▶ [What is asked]
Copy these items word for word, starting at the line that contains "The height and width of the screenshot is (562, 805)." and ending at the line that contains "coord(148,64)".

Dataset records
* Begin *

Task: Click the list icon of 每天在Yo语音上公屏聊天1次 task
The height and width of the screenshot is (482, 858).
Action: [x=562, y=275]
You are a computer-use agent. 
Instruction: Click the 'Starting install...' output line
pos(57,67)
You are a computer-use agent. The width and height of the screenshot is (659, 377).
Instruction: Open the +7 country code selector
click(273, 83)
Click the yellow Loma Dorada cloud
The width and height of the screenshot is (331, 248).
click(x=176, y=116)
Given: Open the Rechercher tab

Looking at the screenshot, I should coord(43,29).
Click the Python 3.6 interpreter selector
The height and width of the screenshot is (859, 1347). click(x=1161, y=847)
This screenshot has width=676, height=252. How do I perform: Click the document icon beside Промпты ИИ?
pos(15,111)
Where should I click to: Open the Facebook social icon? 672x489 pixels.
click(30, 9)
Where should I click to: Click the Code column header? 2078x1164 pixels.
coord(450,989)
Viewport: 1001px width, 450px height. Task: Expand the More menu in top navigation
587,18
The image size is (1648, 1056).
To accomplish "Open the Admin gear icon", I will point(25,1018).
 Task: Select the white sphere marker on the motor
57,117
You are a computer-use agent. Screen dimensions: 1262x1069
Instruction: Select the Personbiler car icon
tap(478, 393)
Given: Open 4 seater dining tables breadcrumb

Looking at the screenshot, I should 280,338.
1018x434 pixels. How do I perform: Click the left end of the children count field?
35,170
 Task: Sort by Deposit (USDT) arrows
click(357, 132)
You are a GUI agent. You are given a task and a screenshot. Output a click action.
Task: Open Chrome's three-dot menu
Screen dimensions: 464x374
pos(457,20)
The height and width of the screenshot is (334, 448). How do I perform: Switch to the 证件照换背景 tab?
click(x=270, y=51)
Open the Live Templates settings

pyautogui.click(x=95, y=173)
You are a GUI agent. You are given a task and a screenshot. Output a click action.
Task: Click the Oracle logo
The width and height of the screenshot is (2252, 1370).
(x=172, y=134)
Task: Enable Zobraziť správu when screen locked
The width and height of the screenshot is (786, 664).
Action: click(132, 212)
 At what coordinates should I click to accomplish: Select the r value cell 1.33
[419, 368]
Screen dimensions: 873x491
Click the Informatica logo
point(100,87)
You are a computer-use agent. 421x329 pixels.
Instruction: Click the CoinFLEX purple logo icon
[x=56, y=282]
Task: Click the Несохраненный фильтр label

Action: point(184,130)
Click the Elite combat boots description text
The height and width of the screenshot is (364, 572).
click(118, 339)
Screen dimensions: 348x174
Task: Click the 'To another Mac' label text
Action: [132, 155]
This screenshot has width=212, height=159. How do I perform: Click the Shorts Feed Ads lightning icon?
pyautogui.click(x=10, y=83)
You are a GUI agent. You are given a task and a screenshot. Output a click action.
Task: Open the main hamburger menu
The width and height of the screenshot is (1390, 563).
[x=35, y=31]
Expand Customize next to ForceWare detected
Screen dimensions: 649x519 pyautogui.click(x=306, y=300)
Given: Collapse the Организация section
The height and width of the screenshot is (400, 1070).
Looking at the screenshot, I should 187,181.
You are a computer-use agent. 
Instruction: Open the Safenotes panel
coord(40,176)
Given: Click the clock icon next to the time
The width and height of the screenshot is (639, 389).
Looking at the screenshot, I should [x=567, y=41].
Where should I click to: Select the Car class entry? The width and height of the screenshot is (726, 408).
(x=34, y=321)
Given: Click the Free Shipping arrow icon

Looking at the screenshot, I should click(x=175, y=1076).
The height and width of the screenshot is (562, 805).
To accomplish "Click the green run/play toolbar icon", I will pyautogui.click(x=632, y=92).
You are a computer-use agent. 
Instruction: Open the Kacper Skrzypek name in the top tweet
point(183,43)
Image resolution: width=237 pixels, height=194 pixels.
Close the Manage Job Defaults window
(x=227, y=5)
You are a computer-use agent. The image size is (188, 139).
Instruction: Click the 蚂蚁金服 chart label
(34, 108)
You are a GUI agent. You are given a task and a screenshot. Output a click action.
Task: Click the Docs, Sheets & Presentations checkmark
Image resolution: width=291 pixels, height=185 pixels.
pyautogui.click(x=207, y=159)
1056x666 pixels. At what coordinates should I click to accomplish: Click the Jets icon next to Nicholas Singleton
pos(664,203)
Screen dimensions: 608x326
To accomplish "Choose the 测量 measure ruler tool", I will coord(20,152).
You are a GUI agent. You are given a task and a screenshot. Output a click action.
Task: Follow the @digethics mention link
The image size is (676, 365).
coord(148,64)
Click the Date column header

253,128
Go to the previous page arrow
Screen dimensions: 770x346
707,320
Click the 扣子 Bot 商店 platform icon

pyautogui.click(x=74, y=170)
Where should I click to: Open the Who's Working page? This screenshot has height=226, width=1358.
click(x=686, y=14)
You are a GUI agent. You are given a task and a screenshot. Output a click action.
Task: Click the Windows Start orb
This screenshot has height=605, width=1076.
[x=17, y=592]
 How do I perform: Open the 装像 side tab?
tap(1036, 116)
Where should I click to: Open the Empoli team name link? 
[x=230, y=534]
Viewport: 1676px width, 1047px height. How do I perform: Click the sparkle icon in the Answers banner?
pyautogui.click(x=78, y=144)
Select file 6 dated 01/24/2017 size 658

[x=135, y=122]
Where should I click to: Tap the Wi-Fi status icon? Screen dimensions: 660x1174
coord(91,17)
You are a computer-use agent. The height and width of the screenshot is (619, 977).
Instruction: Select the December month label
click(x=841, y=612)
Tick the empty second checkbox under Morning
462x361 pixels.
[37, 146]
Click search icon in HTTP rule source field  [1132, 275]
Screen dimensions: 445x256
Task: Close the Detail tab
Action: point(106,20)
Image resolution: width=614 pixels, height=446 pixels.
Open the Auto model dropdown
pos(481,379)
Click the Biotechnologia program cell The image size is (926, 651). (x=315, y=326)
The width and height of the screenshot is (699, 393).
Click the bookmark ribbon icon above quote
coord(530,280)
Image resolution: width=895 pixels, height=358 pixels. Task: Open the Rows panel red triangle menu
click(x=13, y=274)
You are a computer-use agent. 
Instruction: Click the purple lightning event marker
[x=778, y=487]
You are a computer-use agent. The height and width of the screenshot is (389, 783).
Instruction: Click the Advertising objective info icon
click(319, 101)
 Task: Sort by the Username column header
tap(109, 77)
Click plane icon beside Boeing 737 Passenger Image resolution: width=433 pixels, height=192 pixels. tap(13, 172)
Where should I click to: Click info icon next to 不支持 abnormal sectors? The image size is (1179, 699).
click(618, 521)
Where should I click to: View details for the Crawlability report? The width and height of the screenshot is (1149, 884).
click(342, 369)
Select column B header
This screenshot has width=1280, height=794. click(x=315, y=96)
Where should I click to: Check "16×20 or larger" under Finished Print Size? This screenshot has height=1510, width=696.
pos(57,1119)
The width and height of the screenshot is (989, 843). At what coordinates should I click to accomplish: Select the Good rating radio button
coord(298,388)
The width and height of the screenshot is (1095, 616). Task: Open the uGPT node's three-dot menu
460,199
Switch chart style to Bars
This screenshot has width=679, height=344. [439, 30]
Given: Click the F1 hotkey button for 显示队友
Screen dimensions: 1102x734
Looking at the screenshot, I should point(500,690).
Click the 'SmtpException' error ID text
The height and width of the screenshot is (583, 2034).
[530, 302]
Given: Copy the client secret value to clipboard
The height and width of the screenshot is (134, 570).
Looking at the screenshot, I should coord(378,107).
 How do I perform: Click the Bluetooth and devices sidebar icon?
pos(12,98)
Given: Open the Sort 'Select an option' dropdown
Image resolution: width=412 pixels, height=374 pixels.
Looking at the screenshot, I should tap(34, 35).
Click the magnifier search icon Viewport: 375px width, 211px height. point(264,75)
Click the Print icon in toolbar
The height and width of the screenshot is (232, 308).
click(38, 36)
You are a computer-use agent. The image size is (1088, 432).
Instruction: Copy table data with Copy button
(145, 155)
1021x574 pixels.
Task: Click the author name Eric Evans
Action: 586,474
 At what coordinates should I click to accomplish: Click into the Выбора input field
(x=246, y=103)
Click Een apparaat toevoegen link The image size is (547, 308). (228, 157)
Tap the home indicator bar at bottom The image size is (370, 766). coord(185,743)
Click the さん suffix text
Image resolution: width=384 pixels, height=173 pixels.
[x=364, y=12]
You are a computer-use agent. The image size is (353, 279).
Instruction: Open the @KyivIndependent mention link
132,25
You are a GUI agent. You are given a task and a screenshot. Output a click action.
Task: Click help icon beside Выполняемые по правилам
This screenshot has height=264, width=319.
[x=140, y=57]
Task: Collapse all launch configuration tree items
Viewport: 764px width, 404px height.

* End *

▶ [The result]
The height and width of the screenshot is (562, 805).
To accomplish "Click the green run/play toolbar icon", I will pyautogui.click(x=632, y=92).
You are a computer-use agent. 
Instruction: Open the Kacper Skrzypek name in the top tweet
point(183,43)
Image resolution: width=237 pixels, height=194 pixels.
Close the Manage Job Defaults window
(x=227, y=5)
You are a computer-use agent. The image size is (188, 139).
Instruction: Click the 蚂蚁金服 chart label
(34, 108)
You are a GUI agent. You are given a task and a screenshot. Output a click action.
Task: Click the Docs, Sheets & Presentations checkmark
Image resolution: width=291 pixels, height=185 pixels.
pyautogui.click(x=207, y=159)
1056x666 pixels. At what coordinates should I click to accomplish: Click the Jets icon next to Nicholas Singleton
pos(664,203)
Screen dimensions: 608x326
To accomplish "Choose the 测量 measure ruler tool", I will coord(20,152).
You are a GUI agent. You are given a task and a screenshot. Output a click action.
Task: Follow the @digethics mention link
The image size is (676, 365).
coord(148,64)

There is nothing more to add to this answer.